- _Provided data_:
══════════
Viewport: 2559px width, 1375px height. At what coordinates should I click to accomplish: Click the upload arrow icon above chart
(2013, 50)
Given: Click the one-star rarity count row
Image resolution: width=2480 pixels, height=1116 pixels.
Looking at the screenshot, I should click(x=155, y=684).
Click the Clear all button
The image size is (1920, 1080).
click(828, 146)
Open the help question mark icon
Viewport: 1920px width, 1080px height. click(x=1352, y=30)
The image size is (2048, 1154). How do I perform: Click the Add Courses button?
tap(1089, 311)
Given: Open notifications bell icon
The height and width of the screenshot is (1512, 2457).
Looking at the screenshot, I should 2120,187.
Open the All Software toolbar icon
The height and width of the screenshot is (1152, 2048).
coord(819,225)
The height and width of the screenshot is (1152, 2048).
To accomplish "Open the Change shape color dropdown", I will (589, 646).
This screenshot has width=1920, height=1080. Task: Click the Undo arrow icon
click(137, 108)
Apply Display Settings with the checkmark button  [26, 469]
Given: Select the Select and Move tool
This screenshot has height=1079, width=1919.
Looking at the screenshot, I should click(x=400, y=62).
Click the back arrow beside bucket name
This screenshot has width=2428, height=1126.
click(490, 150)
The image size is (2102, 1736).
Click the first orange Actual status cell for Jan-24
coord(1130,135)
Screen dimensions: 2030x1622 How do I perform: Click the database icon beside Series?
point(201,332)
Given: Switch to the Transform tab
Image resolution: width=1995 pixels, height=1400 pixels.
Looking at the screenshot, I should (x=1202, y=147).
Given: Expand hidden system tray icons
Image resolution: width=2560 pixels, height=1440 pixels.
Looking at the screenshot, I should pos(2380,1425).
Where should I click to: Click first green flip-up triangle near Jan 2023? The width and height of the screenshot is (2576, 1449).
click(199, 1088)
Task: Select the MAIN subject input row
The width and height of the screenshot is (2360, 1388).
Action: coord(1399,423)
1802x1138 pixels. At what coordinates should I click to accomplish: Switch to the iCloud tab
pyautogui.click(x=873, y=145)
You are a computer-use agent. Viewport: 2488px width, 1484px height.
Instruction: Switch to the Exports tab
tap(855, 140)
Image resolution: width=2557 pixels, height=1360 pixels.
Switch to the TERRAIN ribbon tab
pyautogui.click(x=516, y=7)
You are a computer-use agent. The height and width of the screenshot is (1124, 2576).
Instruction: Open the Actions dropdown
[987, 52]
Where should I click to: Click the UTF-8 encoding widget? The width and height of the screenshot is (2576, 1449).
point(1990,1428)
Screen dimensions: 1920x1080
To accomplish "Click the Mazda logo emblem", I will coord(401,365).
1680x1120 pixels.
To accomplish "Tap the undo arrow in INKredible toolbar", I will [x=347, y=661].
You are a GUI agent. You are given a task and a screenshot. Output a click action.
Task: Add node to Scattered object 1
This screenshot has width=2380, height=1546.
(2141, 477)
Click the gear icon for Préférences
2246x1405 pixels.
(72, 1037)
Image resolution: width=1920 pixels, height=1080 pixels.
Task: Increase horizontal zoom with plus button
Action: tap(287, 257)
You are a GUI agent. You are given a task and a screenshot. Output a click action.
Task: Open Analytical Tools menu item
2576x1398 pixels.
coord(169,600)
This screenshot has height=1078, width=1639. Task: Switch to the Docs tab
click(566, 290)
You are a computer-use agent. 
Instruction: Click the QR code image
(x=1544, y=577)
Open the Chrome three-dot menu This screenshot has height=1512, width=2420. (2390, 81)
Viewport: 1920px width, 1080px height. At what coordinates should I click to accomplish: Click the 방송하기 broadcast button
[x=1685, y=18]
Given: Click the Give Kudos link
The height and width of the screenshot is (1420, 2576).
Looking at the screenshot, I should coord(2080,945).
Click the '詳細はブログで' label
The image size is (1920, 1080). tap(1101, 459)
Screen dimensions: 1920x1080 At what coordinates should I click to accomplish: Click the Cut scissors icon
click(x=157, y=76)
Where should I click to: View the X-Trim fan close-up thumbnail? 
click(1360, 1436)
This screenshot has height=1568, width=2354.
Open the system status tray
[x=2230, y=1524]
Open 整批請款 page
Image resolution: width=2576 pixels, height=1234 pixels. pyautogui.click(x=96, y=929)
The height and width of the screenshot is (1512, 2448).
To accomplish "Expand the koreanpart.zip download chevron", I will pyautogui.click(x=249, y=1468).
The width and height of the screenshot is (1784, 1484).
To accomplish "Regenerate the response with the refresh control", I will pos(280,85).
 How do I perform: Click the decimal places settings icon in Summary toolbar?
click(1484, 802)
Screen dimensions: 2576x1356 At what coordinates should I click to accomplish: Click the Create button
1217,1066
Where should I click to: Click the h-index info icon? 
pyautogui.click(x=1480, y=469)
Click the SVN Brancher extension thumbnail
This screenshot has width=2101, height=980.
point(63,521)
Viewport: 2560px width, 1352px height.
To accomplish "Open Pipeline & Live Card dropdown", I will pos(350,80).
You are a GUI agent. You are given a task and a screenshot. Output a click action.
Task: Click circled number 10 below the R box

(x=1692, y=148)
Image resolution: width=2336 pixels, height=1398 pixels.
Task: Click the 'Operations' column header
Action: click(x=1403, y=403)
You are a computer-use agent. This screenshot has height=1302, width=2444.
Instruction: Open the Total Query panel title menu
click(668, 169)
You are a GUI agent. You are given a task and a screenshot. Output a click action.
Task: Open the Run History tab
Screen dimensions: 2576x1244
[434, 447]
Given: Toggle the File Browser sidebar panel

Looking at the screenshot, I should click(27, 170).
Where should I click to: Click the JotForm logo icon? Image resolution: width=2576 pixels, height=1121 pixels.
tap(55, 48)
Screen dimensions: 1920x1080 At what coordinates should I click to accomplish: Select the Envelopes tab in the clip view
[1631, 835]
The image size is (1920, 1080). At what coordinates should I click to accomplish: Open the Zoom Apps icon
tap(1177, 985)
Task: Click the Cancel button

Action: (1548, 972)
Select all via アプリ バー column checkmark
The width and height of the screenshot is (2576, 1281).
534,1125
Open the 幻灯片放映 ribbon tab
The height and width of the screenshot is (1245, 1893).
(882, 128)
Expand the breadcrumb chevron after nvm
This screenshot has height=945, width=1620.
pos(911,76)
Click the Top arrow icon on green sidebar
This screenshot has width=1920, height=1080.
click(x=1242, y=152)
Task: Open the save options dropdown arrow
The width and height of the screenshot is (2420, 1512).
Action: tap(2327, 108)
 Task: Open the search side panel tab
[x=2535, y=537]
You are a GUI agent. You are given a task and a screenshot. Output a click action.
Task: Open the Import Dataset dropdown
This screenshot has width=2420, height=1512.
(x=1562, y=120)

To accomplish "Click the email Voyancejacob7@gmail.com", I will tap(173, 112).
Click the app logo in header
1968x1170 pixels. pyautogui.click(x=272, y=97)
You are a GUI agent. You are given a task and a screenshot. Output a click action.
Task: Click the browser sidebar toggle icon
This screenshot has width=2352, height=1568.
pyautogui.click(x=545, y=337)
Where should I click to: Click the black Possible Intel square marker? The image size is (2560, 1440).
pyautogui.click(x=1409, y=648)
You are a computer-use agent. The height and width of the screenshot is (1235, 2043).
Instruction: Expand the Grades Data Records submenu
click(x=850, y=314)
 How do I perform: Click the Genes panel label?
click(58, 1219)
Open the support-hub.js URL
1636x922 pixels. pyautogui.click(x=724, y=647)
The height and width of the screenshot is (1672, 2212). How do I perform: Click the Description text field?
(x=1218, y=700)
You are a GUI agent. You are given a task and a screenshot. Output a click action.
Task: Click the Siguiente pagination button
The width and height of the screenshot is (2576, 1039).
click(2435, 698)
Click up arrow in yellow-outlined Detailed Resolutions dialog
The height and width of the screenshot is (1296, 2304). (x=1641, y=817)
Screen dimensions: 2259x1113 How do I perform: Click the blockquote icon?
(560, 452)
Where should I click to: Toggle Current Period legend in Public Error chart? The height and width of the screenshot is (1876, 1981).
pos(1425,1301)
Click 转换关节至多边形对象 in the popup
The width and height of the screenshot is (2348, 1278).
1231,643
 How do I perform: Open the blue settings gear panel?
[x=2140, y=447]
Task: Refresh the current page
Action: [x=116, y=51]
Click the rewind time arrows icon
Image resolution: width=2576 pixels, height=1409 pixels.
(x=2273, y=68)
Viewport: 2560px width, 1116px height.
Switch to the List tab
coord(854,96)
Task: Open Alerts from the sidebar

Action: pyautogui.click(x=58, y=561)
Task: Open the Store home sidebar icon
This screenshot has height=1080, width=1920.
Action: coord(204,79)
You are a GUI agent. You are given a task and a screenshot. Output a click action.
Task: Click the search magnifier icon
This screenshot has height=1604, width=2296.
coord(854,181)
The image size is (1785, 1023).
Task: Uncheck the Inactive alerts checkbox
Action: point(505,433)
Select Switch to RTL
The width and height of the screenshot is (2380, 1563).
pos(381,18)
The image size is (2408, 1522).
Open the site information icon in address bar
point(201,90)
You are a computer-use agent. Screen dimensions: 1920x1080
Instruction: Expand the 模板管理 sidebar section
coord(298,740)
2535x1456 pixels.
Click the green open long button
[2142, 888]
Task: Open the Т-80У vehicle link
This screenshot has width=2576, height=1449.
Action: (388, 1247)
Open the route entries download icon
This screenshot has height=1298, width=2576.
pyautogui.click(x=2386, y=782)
══════════
- _Exercise details_:
The range runs from the line with "You are a computer-use agent. Screen" to the last line of the entries above, both included. Restate it word for word.

- _Output of the task_:
You are a computer-use agent. Screen dimensions: 1920x1080
Instruction: Expand the 模板管理 sidebar section
coord(298,740)
2535x1456 pixels.
Click the green open long button
[2142, 888]
Task: Open the Т-80У vehicle link
This screenshot has width=2576, height=1449.
Action: (388, 1247)
Open the route entries download icon
This screenshot has height=1298, width=2576.
pyautogui.click(x=2386, y=782)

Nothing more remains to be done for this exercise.